Picking up the phone to begin listening to directions, I look out towards the parking lot and see help coming. McArthur and his partner Charity run over, after hearing something on their way to work. This was not a moment I’d wish to share or put someone else through, and was I ever thankful to see them. Already knowing Charity to be a strong woman, with nursing experience, she’d know what to do. Same with McArthur, he’d be able to tell me what happened because I still wasn’t sure what I saw.

Charity took over speaking to 9-1-1 and CPR.

McArthur took over and watched out for the scene. Checking between us both. Scared to have me standing by the road.

I went to run back down the hill. Threw up a little. Then stopped myself, I needed to hold my shit together and find use. Wait at the driveway to flag down the ambulance. That I could do, while just repeating prayers and please.

Please. Please. Please.

What else could I really say or ask? Was bargaining with who gonna change anything.

Just please. Please don’t take him.

The police were the first to arrive on the scene. That was maybe 10 -15 Minutes after I called 911. Standing on the driveway the rest of the time. Telling myself Don’t scream. Don’t get on your knees. Don’t be dramatic. Hold it together. No one needs to see more. Just pray. God,

Grant me the serenity to accept thing the things I cannot change,

The courage to change the things I can,

and the Wisdom to know the difference.

On repeat, what else was there to ask? I just needed to focus on finding the courage to hold strong and be patient with the process of life. Every nerve clenched in my body trying to find patience.

Intermission

This is where I end this post on the first part of events. Continuing at this point is not feasible due to where I am with processing, being that I have yet to review from this point in the story to when he was pronounced dead and telling the family in my trauma therapy. Meaning those pieces are still sorta flying around and I need help to put them in order first. When the time comes, I will share more about this experience.

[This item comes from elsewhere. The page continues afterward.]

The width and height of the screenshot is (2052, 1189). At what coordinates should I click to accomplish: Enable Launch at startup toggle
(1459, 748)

To summarize thus far and what else is to share.

The moment that shock of electricity arced, it takes less than a second for the voltage to stop the heart. This was power line voltage for more than 30 seconds. His soul had left his body before it hit the ground, and no power would be able to undo that. Next, was the emergency protocol. What’s left after is the scattered pieces left behind for family and friends to pick up.

To be continued…

The spot where it happened looks completely different now. Photo’s of it before were taken after on his phone, scared to take on my own at the time. This was taken recently. In place of where he last laid to rest is now a boat, painted blue with tulip’s planted. Tree’s have been trimmed around to let more sun on the boat. The chair, recently placed there by one of his brothers to have morning coffee.

I can’t change what happened there. I can change what I see what look there. A memorial to share.

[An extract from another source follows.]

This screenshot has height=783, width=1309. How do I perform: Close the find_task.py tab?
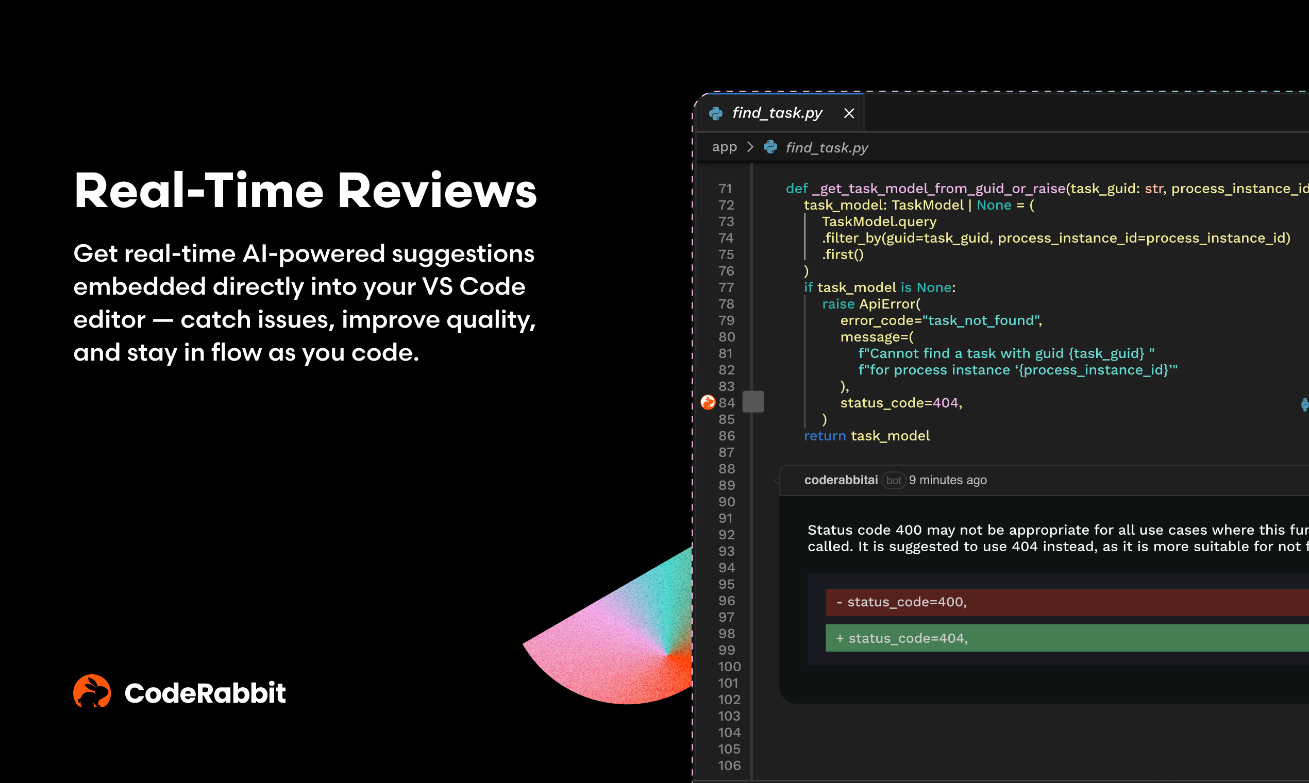click(x=849, y=113)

This is the hill/ditch, now starting to be lined with rocks, that I mention funning up and down. If you can spot the where the bottom black wire aligns with the poplar tree in front of the boat, that’s where the branch he leaned against was. The drone was on a branch higher than this picture shows. I was standing where the back of the boat is, looking up, when it happened.

Reading this know, the majority of the time when I look at this spot my brain now buzzes with idea’s on how to continue landscaping and caring for the space in a way that provides care for myself and others. We find a way to carry on.